The two loosely linked pieces take place on the Barbican Theatre stage, reconfigured during the interval from wide face-on to audience on three sides. With lots of overhead spots, it’s hot and uncomfortable, but each piece is under an hour and captivating enough to divert you from the conditions.

In the first half, we have the story of the persecution of Russian Jews, with extraordinary imagery using a wall of screens from which things and people emerge. It starts with paint splashed onto the screens and continues with still and moving images. Lo-tech spectacle but brilliant. The second piece is about the treatment of composer Shostakovich under Stalin. We first meet a puppet woman the height of three people (Mother Russia?

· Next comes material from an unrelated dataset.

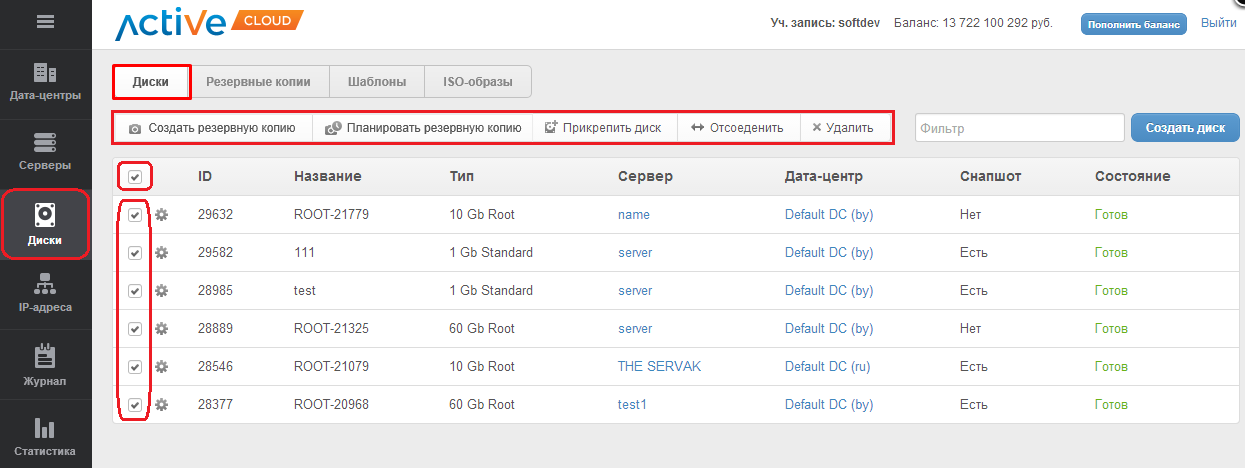
Task: Open gear menu for disk ROOT-21779
Action: 161,215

Shostakovich’s mum?), then a young Shostakovich playing in a rickety wooden piano frame. After censorship, the composer becomes more subservient and we see him honoured, but we also see what this all takes out of him. Towards the end there is an extraordinary ‘dodgem race’ where the cast wheel seven metal pianos, clashing and colliding. The multi-talented performers include beautiful singers who come into their own in the closing scene.

Krymov is an artist and his theatre work is a combination of art installation and movement, with the minimum of dialogue and music. It’s very much a visual experience, but as visual experiences go, it’s thrilling. It conveys the essence of the tragedy of both situations more movingly than words can.

Time to book for his November visit with A Midsummer Night’s Dream, seen in 2012 in Edinburgh & Stratford but not London!